News and views
Mixed US data and mixed equities resulted in muted moves in the other asset classes. The gloss from the US leading index was dulled by weaker house prices and a modest bounce in jobless claims. The S&P500 slipped at the open, but is steadily recovering as we write to be up 0.5%, positive earnings surprises continuing (AT&T, McDonald’s and Travelers were notable last night). The previous session’s weak US equities close produced an outside day reversal signal, and we watch for confirmation or denial of that sign. US treasury yields likely rose on supply, a record $123 billion announced for next week. Moody’s said the US’s Aaa rating was at risk if it didn’t reduce its record $1.4 trillion (to Sep-09) deficit. One downgrade did occur – Greece from A to A- by Fitch, the increased budget deficit cited.
Currencies mostly remained within recent ranges. EUR congested between 1.4944 and 1.5014 until an hour ago, when it broke to 1.5025 on the S&P500’s recovery. The twoweek old GBP rally stalled at the high of 1.6637. JPY continued to weaken against the dollar, reaching a month low at 91.71. BoC’s Monetary Policy Report Carney noted the strong currency would check inflation and economic growth, and Governor Carney said intervention is always an option, but CAD was unfazed ranging between 1.0450 and 1.0550.
AUD ran out of steam, having over-expected the Chinese data, retreating to 0.9200 support for much of the evening, before bouncing this morning to 0.9270.
NZD was a similar story, its support level being 0.7500, and the bounce just touching 0.7585. AUD/NZD was stuck in a tight 1.2215 to 1.2260 range.
US initial jobless claims rose 11k to 531k last week (ended 17/10) and the prior week’s fall was revised from 10k to 4k. A downtrend in claims is till in place but it has slowed a little recently. In contrast, the continuing claims downtrend has steepened, with a 98k fall in the week ended 10/10, though we caution that a factor at play there could be claimants running out of benefit and so dropping out of the count.
US leading index rose 1.0% in Sep. That is the sixth straight rise in the index (and the fourth of 1% or higher), providing further confirmation that policy stimulus is impacting positively on those variables that traditionally lead the economy higher (such as the yield curve and the stock market, which together have explained about 75% of the rise in the leading index in the past two months).
US house prices down 0.3% in Aug, according to the FHFA (government) index. That’s the first fall after three monthly gains, and another somewhat softer indicator from the housing market, adding to the sense that the sector might be losing some of its recent upward momentum.
Japan trade surplus narrows to ¥58.6bn in Sep from a revised ¥173.5bn in Aug. Exports fell 0.8%mth but this still saw the annual pace improve to -30.7%yr from -36.0%yr in Aug. Imports rose 1.9%mth lifting the annual decline in imports up to -36.7%yr from -41.3%yr.
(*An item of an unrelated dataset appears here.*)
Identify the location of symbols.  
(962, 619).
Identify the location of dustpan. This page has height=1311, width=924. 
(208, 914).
European business confidence stronger in Oct, according to reports out of France and Belgium. More national reports are due later this week (eg. Ifo in Germany). The Euroland current account slipped back into deficit (€1.3bn) in Aug after a temporary return to surplus in July.
UK retail sales flat in Sep, in contrast to upbeat private sector surveys of the retail sector. Food and clothing sales weakened and household goods were lacklustre for the second month running. Still on the UK, BoE deputy governor Paul Tucker said that further expansion of the Bank’s quantitative easing asset purchase program was “possible if necessary”.
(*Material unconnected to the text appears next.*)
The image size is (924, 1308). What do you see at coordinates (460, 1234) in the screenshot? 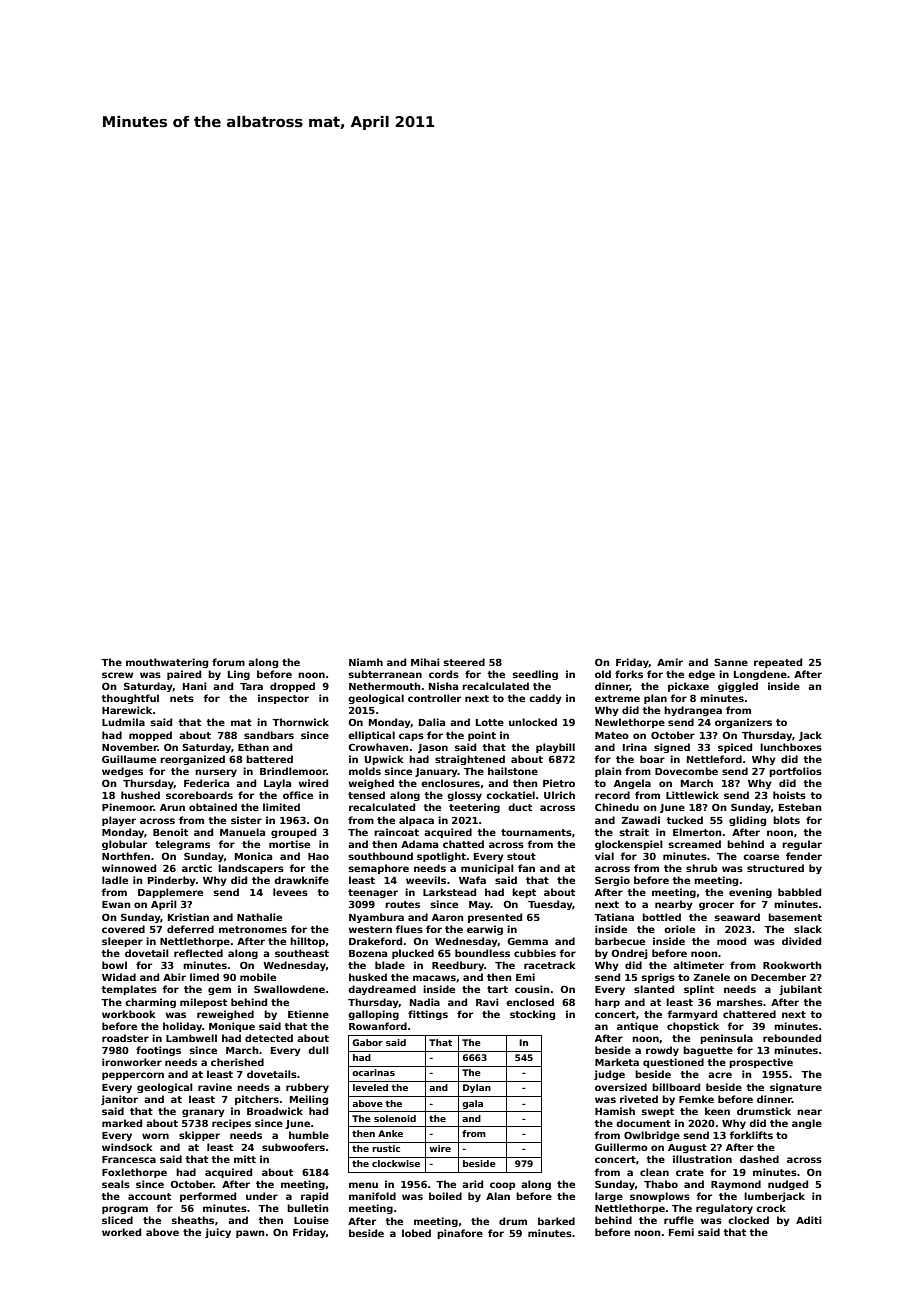
I see `pinafore` at bounding box center [460, 1234].
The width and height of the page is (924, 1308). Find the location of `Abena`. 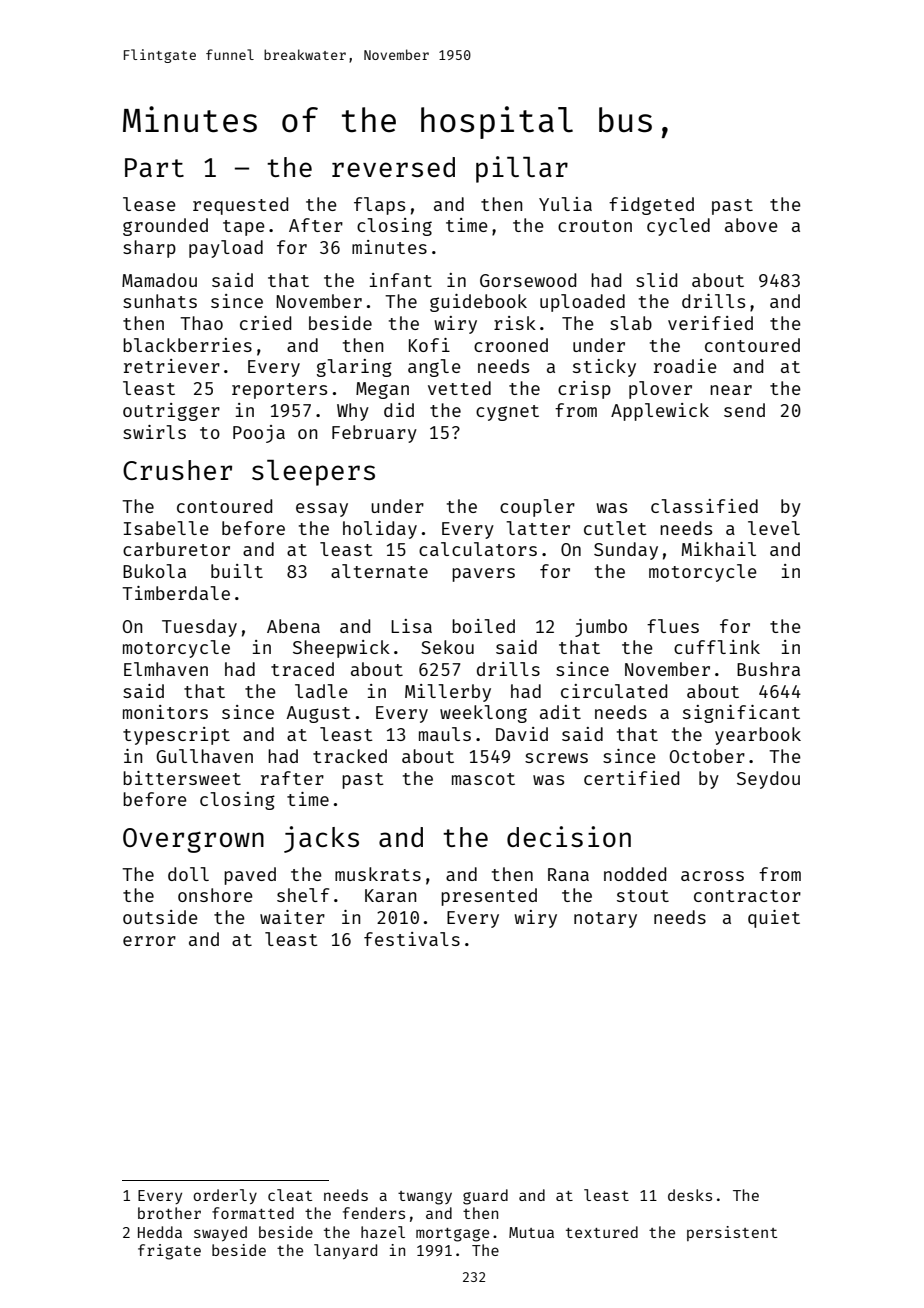

Abena is located at coordinates (293, 626).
Bank of Canada reiterates that the stronger currency will hold inflation down and be an ongoing drag on economic growth in its latest monetary policy report. BoC Governor Carney at his press conference said “intervention is always an option”. On the data front, retail sales rose 0.8% in Aug, with auto sales and higher gasoline prices the main driving factors.
Outlook
AUD/USD and NZD/USD outlook today: We’d be tactically neutral today, given the momentum indicators suggest the currencies need a rest and yesterday’s strong reversal signal for the S&P500 has not been neutralised.